Star Video

Submitted by b on Wed, 08/01/2018 - 09:22

Nearby to one of the places I lived when I was growing up is a parking lot. 

Not very exciting, I know, but before it was a parking lot it was an abandoned church, and before it was an abandoned church it was a place called Star Video, which was, as you might have been able to guess, a video rental store.

And, like most video rental stores in the late 80's/early 90's this place started stocking NES games to rent. $2.10 would get you a lousy game to play for the night (the good ones were usually gone before I got there), due back by some time the next afternoon. It was in your best interest to get there as early as possible since if you got there, say, at noon on Saturday, you had until about noon on Sunday to play, whereas if you got there at 8:30 PM, you still had until about noon on Sunday to get the game back, which chops about eight hours off of your precious playtime.

But the video/game rental business only took up about a third of the building, and the other 2/3 of the building was a mystery for a while (okay, it was only really a mystery to me and probably most of the other customers, I'm pretty sure that the owners knew what was going on in there).

One day, though, an arcade game showed up in the lobby, Final Fight. I played it a little bit, but never really got very good at it. That's mostly because most of the time I didn't have any money, and what money I did get I'd rather save up until I got a couple of bucks together to rent a game, which I could play for a whole night and part of the next day, which seemed to be a better use of my dollars.

After a while, though, a strange thing happened. The Final Fight machine disappeared and the door to the mysterious other end of the building opened up.

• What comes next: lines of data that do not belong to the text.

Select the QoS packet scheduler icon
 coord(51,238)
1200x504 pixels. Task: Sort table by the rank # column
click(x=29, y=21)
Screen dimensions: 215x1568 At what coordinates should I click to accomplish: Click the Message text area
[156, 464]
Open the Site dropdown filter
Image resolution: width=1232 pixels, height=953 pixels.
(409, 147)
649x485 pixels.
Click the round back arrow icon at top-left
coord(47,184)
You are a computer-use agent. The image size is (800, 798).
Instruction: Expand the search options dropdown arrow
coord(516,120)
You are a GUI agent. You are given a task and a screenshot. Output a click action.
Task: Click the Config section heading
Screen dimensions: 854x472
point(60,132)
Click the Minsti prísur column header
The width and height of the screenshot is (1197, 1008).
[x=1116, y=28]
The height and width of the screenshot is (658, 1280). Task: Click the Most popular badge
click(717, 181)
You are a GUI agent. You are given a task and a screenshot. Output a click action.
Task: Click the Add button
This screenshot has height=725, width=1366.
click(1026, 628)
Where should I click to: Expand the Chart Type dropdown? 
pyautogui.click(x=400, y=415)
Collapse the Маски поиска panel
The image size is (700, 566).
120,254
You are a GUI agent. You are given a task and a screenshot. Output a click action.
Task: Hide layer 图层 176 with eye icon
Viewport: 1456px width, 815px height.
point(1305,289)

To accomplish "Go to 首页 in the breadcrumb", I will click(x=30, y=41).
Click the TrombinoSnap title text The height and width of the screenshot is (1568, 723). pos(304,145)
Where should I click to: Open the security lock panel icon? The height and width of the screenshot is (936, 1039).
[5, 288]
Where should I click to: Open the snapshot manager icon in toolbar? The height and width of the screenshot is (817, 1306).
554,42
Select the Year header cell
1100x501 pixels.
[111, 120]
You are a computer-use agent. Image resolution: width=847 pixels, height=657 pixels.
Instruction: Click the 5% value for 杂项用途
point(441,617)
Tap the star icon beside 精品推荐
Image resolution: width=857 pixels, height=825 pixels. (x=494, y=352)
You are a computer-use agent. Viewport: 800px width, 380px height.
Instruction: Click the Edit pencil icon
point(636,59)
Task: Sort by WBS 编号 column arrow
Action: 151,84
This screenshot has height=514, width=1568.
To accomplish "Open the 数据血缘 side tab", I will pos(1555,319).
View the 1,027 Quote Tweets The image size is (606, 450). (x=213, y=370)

Going through the door revealed something game-changing (to pre-teen me, at least): an arcade. An arcade within walking distance of my house.

When you walked in the door, you were greeted with two (two!) pool tables, then a step up to the two rows of games in a narrow corridor that included: Ivan "Ironman" Stewart's Super Off Road , Willow, WWF Wrestlefest, Final Fight, and some more games that I forget because I didn't play them much, again, because I didn't have much money or a job to get more.

But I did hang out there a lot anyway over the summer and I even played a few rounds of something on the occasions that I would scrape up a couple of bucks doing chores or odd jobs (or just finding money on the ground, which, to a kid, was like finding treasure), but I would mostly hang out while my friends would spend their money on whatever they wanted to play. When that ended (which was usually pretty quickly) we would end up watching the attract mode of the various machines or trying (and failing) to do trick shots with the cue balls on the pool table.

However, one afternoon, I was there with a friend who was a few years younger than me (he would have been about 9, but he was big for his age) and the owners came over with a proposition: He needed help moving a couch from the upstairs (this place had an upstairs?!) to the downstairs (in the very end of the building). If we agreed to help, we could have our pick of anything in the candy display case.

"Free Candy" were the two magic words I needed to agree to do whatever the guy asked me to do (in fact, free candy will get me to do just about anything today, too). And we set to work.

It turns out that when you have a 9-year-old and a 12-year-old moving a couch, things don't go well. The couch is heavy, it gets stuck, and, I'm not completely sure, but I'm going to say that we scuffed up the walls pretty badly, too. But, in the end, nobody from the Department of Labor or Child Protective Services or OSHA showed up, and we got our free candy. Those might have been the best Reese's Cups I've ever had.

After a while, though, the summer ended (as summers tend to do), school started back up, and I got a job delivering newspapers. I wasn't able to burn days hanging around an arcade waiting for another couch-moving job to show up, and, slowly but surely, the arcade closed down, and the video store closed down. But at least I'll always have the memory of how my love of video games led me to do something kind of stupid and a little dangerous. And, as much as I'd like to say that that was the last time that video games had that effect on me, I'd be lying. But that's another story for another time.